Not that either of those shows are anything but extremely enjoyable. The Pirate show does exactly what it says on the tin, McClelland giving a virtuosic display of obsessive enthusiasm for his subject and taking the whole audience with him. There was a point at which I realised I had not bought a ticket for a comedy spoof lecture at all, but a real lecture with jokes. And a projector. But hell, it was fun, and I got a diploma in piratology out of it.

However, it takes a different level of inventiveness to ensure that the use of a projector is more than just a gimmick. Alex Horne probably comes under this category, his new show 'Every Body Talks' very cleverly building the projector into the structure of the show whilst remaining spontaneous throughout.

Horne and his co-star Tim Key are very funny people and always entertaining to watch - the show itself lacks some of the charm of his Perrier-nominated 'Talking to Fish', but it's worth a look for the Chris Packham photograph alone. Or if not that, the Justin Timberlake beat-box.

I should mention a group called H-BAM, who hail from Trinity College, Dublin, and are doing a revue called 'Stop Fistfighting, You're Pregnant' (a disastrous title, because on first reading it always seems to say 'Stop Fisting, You're Pregnant'). I haven't actually seen the show, and I have no intention of going, purely because they have the most irritating publicity campaign on the entire Royal Mile. It takes the form of a little song, which goes like this:


'We're standing (standing standing)
Handing out some flyers (handing out some flyers)
Handing out some flyers (handing out some flyers)
For just a few hours or so (oh oh)'


The joke - the ONE joke - is that this is repeated again and again for the remaining 'few hours' referred to in the song. Ad nauseum. As you can imagine, it is a joke that begins to wear a bit thin when you are exposed to it on a daily basis.

They used the same song last year as well. Having heard it every single day for an entire month, the fucking thing has been stuck in my head ever since.

If there is one show to boycott, this is it.

Of course, it's all very well for me to criticise other people's publicity - how about ours? That's a very funny question actually, because - hilarity of hilarities - the flyers that we ordered to publicise our show with - get this - got lost in the post!

That's right!
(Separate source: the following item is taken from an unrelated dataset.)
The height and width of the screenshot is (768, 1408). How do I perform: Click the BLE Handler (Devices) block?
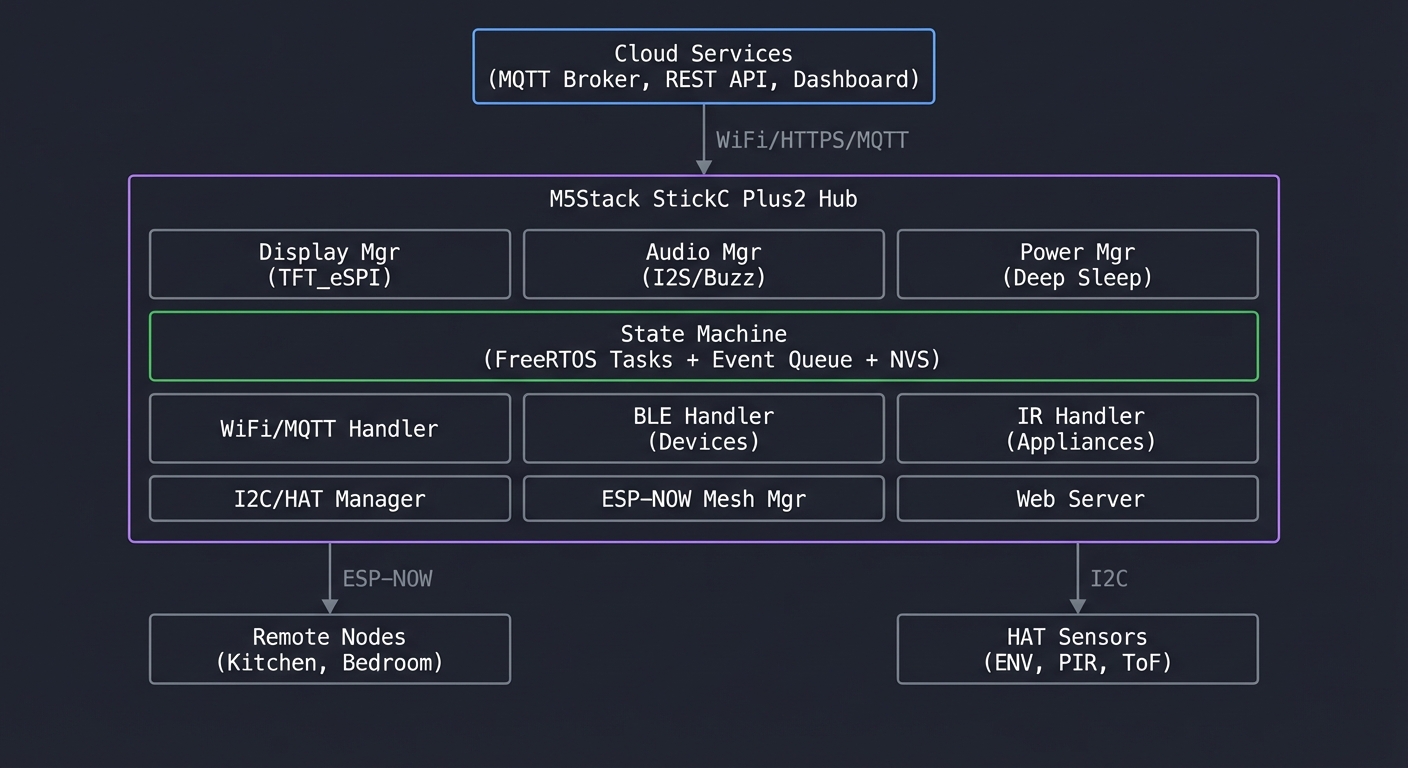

We've been trying to sell our show without the necessary publicity materials! Imagine how we've laughed. And yet - our audiences have been consistently large. Occasionally almost full to capacity. What's going on? The fringe is all about playing to audiences of four people, isn't it? Even Alan Rickman says so in the Scotsman.
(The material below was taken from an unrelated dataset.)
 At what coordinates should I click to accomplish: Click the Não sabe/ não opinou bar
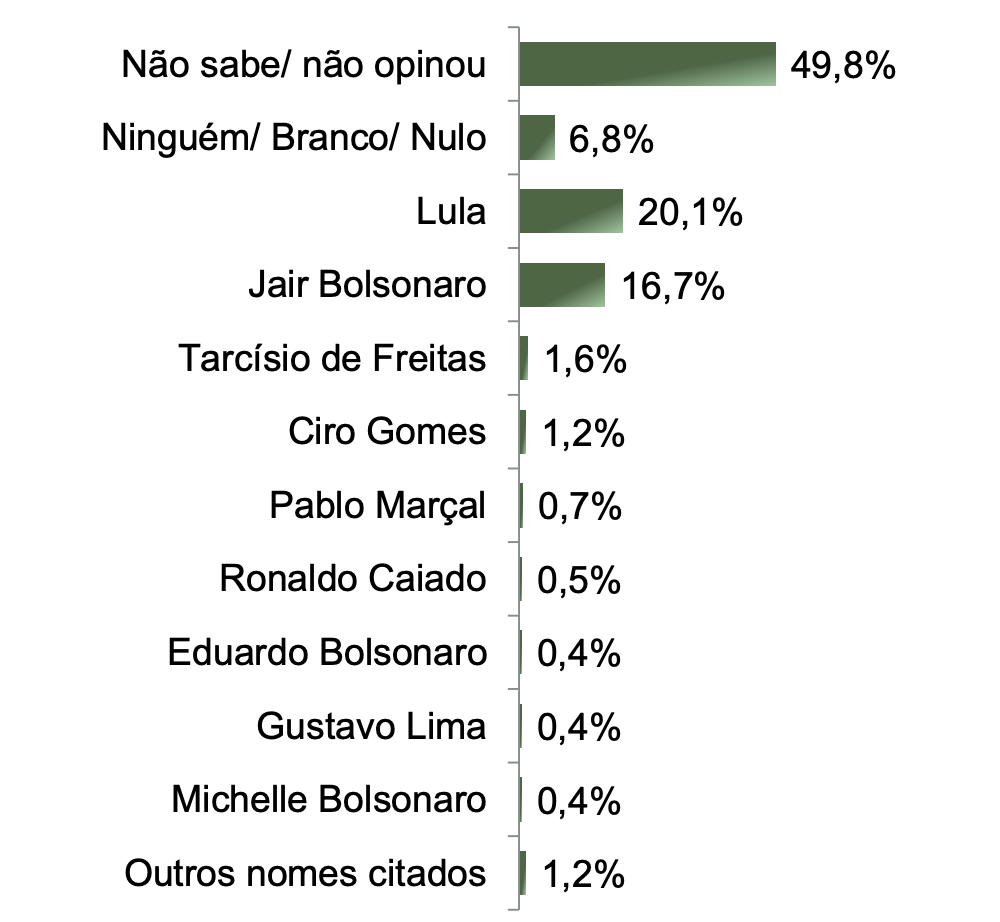648,65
Not that I'm complaining. And the shows have been going well; the Scotsman said we were 'utterly ridiculous and rather sweet' and Three Weeks described us as 'fine tea-time fun'. Both reviews, however - and I knew this would happen - expressed doubt about quite how spontaneous our show is. That's in spite of the Scotsman visiting us twice, surely noticing that NOTHING is the same from one show to the next.

In the past week I have played a badger in a biscuit tin, an insomniac missionary, Aslan, an Italian circus owner and vampire slayer, the wife of Lord Caernarvon, a blind whaler, Ramases and Elvis. And for what? So some Scottish rag can insinuate that I've been doing it all from a pre-prepared script.

Our last show saw an underwater mermaid accountant invest in a deep sea hotel which was threatened by erosion caused by her crab husband's football hooligan society aided by the god Poseidon.

What sane person would SCRIPT that kind of thing?